What he did was to point so irresistibly in the right direction, that a
reader of any intelligence should be in no doubt as to the road he ought
to take, and then to contradict himself so flatly as to reassure those
who would be shocked by a truth for which they were not yet ready. If I
am right in the view which I have taken of Buffon's work, it is not easy
to see how he could have formed a finer scheme, nor have carried it out
more finely.
I should, however, warn the reader to be on his guard against accepting
my view too hastily. So far as I know I stand alone in taking it.
Neither Dr. Darwin, nor Flourens, nor Isidore Geoffroy, nor Mr. Charles
Darwin see any subrisive humour in Buffon's pages; but it must be
remembered that Flourens was a strong opponent of mutability, and
probably paid but little heed to what Buffon said on this question;
Isidore Geoffroy is not a safe guide, few men indeed less so. Mr.
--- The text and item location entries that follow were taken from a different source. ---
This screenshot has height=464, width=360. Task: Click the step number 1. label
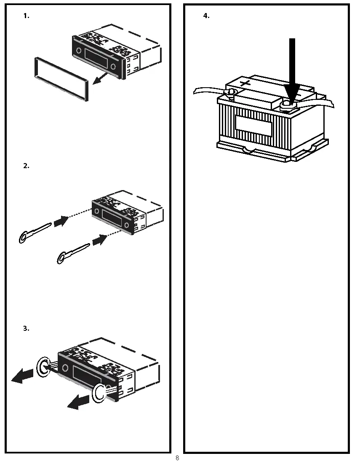(26, 16)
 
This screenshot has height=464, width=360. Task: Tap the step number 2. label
(26, 166)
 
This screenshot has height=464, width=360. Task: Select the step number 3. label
(26, 328)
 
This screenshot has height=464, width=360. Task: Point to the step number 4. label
(206, 16)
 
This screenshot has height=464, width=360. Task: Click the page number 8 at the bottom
(177, 458)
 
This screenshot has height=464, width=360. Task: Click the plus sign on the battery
(245, 82)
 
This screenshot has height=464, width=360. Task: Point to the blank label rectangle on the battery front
(253, 125)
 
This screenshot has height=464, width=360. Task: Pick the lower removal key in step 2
(72, 253)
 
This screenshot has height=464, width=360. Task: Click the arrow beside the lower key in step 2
(99, 241)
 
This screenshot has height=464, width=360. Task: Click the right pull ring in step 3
(100, 392)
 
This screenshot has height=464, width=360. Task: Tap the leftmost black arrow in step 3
(23, 376)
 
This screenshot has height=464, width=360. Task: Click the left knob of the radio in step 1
(79, 51)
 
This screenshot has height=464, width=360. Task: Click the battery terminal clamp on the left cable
(230, 92)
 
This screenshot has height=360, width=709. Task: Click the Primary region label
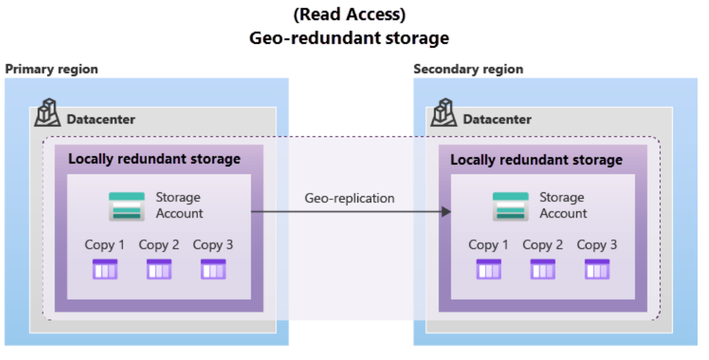pyautogui.click(x=51, y=69)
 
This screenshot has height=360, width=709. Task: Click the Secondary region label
pyautogui.click(x=468, y=69)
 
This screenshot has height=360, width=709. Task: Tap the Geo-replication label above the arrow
pyautogui.click(x=349, y=198)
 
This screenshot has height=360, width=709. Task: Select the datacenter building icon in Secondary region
pyautogui.click(x=444, y=114)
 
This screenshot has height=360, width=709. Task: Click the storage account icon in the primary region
pyautogui.click(x=126, y=206)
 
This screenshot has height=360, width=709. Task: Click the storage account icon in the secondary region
pyautogui.click(x=510, y=206)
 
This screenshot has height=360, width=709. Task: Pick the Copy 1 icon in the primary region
pyautogui.click(x=105, y=269)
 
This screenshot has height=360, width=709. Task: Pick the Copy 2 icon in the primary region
pyautogui.click(x=159, y=269)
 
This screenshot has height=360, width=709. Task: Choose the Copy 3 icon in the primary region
pyautogui.click(x=213, y=269)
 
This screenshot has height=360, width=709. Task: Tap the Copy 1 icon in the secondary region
pyautogui.click(x=489, y=269)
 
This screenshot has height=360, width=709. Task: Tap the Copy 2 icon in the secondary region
pyautogui.click(x=543, y=269)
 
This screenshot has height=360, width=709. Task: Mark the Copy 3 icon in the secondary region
pyautogui.click(x=597, y=269)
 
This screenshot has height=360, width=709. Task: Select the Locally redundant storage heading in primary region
pyautogui.click(x=154, y=159)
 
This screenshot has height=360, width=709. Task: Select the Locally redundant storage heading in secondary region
pyautogui.click(x=536, y=159)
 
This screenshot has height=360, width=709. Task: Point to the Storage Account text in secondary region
pyautogui.click(x=563, y=206)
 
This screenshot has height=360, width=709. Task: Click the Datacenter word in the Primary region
pyautogui.click(x=101, y=119)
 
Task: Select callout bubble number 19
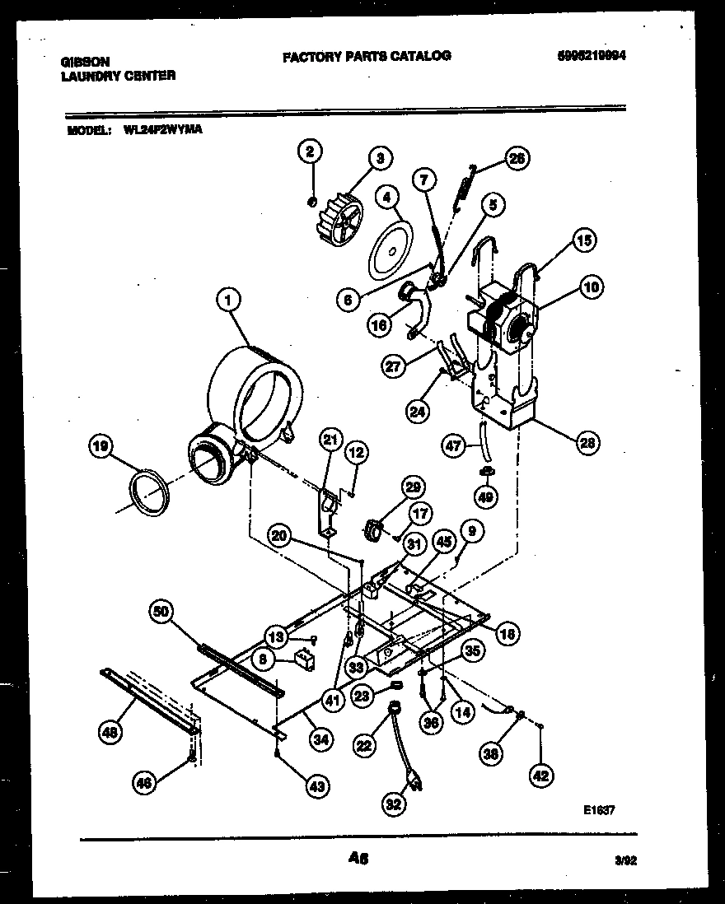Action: pos(100,448)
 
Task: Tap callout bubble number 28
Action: pos(587,443)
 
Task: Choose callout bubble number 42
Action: pos(540,775)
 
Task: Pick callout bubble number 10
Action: pos(591,287)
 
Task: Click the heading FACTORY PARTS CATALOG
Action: pos(367,56)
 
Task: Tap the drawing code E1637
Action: pos(599,810)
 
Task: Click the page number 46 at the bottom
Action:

Charles Darwin seems to have adopted the one half of Isidore Geoffrey's
conclusions without verifying either; and Dr. Erasmus Darwin, who has no
small share of a very pleasant conscious humour, yet sometimes rises to
such heights of unconscious humour, that Buffon's puny labour may well
have been invisible to him. Dr. Darwin wrote a great deal of poetry,
some of which was about the common pump. Miss Seward tells us, that he
"illustrated this familiar object with a picture of Maternal Beauty
administering sustenance to her infant.